Calculate T_base2gripper for each image:

def map_joint_value(raw, raw_range, phys_range):
    return phys_range[0] + (raw - raw_range[0]) / (raw_range[1] - raw_range[0]) * (phys_range[1] - phys_range[0])

raw_ranges = {
    'shoulder_pan': [-100, 100],
    'shoulder_lift': [-100, 100],
    'elbow_flex': [-100, 100],
    'wrist_flex': [-100, 100],
    'wrist_roll': [-100, 100],
    'gripper': [0, 100]
}
phys_ranges = {
    'shoulder_pan': [-1.91986, 1.91986],
    'shoulder_lift': [-1.74533, 1.74533],
    'elbow_flex': [-1.69, 1.69],
    'wrist_flex': [-1.65806, 1.65806],
    'wrist_roll': [-2.74385, 2.84121],
    'gripper': [-0.174533, 1.74533]
}

joint_positions = {
‘shoulder_pan’: map_joint_value(action[‘shoulder_pan.pos’], raw_ranges[‘shoulder_pan’], phys_ranges[‘shoulder_pan’]),
‘shoulder_lift’: map_joint_value(action[‘shoulder_lift.pos’], raw_ranges[‘shoulder_lift’], phys_ranges[‘shoulder_lift’]),
‘elbow_flex’: map_joint_value(action[‘elbow_flex.pos’], raw_ranges[‘elbow_flex’], phys_ranges[‘elbow_flex’]),
‘wrist_flex’: map_joint_value(action[‘wrist_flex.pos’], raw_ranges[‘wrist_flex’], phys_ranges[‘wrist_flex’]),
‘wrist_roll’: map_joint_value(action[‘wrist_roll.pos’], raw_ranges[‘wrist_roll’], phys_ranges[‘wrist_roll’]),
‘gripper’: map_joint_value(action[‘gripper.pos’], raw_ranges[‘gripper’], phys_ranges[‘gripper’])
}

while True:
    action = teleop_device.get_action()

    robot.send_action(action)

    T = robot_urdf.link_fk(cfg=joint_positions)[robot_urdf.link_map[link_name]]
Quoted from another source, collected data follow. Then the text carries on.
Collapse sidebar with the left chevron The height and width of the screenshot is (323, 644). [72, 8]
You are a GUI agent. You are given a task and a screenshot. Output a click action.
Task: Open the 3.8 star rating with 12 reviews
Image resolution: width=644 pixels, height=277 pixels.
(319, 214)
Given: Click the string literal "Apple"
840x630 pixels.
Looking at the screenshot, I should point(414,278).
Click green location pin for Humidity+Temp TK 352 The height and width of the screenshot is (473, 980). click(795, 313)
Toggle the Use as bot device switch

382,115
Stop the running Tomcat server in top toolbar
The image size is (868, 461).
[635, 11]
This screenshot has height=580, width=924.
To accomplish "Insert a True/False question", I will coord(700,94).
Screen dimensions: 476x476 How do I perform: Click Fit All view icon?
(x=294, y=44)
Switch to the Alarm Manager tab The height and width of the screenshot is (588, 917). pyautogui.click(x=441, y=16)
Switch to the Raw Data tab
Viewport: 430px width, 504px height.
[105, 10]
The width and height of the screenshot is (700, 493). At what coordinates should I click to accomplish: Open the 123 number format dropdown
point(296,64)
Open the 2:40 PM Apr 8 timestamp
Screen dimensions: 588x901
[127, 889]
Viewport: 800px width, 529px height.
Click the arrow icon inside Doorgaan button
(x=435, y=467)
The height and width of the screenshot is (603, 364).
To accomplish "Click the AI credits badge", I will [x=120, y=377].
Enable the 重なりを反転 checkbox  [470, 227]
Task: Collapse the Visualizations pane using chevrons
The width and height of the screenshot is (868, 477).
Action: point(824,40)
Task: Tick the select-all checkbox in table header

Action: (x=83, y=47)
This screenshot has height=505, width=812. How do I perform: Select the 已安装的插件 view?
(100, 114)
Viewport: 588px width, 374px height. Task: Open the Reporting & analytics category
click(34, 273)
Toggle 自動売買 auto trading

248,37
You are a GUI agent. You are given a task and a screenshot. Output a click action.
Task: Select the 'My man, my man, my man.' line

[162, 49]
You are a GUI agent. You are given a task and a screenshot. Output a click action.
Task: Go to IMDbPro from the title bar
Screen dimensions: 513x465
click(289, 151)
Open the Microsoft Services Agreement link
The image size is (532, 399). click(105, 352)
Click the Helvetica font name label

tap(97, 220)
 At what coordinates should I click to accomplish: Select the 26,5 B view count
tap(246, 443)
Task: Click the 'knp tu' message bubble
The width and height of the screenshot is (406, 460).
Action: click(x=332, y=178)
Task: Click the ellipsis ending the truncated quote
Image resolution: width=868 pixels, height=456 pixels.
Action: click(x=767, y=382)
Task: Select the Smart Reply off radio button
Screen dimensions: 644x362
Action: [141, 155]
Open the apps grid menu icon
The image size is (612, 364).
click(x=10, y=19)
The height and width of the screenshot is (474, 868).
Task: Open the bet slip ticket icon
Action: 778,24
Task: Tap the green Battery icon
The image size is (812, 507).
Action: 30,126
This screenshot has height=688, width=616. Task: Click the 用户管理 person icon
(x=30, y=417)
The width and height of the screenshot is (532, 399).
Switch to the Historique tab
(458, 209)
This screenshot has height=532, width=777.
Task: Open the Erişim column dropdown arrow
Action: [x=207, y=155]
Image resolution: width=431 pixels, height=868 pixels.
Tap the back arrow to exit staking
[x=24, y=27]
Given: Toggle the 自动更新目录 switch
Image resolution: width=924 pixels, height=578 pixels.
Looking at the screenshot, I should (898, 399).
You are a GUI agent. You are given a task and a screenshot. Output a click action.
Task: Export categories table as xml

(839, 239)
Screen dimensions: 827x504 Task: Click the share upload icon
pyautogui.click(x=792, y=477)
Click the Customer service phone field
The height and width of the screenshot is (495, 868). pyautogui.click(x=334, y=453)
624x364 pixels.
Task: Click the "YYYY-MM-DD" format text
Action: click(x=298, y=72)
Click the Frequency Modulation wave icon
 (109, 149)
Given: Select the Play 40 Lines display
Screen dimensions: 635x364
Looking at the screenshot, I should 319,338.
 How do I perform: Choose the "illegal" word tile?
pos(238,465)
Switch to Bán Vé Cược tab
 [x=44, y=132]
    base_to_gripper_transforms.append(T)

I’ve validated that this works using a ruler and the measured translation components.

Calculate T_camera2target for each image:


import cv2
import numpy as np

criteria = (cv2.TERM_CRITERIA_EPS + cv2.TERM_CRITERIA_MAX_ITER, 30, 0.001)

# Define chess board parameters
square_size_mm = 15  # Example tag size in mm
square_size_m = square_size_mm / 1000

# Capture or load calibration images
image_paths = [
    "calibration_data/images/img0.png",
    "calibration_data/images/img1.png",
    "calibration_data/images/img2.png",
    "calibration_data/images/img3.png",
    "calibration_data/images/img4.png",
    "calibration_data/images/img5.png",
    "calibration_data/images/img6.png",
    "calibration_data/images/img7.png",
    "calibration_data/images/img8.png",
    "calibration_data/images/img9.png",
    "calibration_data/images/img10.png",
    "calibration_data/images/img11.png",
    "calibration_data/images/img12.png",
    "calibration_data/images/img13.png",
    "calibration_data/images/img14.png",
    "calibration_data/images/img15.png",
    "calibration_data/images/img16.png",
    "calibration_data/images/img17.png",
    "calibration_data/images/img18.png",
    "calibration_data/images/img19.png",
    #"calibration_data/images/img20.png",
    #"calibration_data/images/img21.png",
    #"calibration_data/images/img22.png",

]

# Store detected image points and corresponding world points
obj_points = []  # 3D points in world coordinate system
img_points = []  # 2D points in image plane

# prepare object points, like (0,0,0), (1,0,0), (2,0,0) ....,(6,5,0)
objp = np.zeros((3*3,3), np.float32)
objp[:,:2] = np.mgrid[0:3,0:3].T.reshape(-1,2) * square_size_m

for image_path in image_paths:
    img = cv2.imread(image_path)
    gray = cv2.cvtColor(img, cv2.COLOR_BGR2GRAY)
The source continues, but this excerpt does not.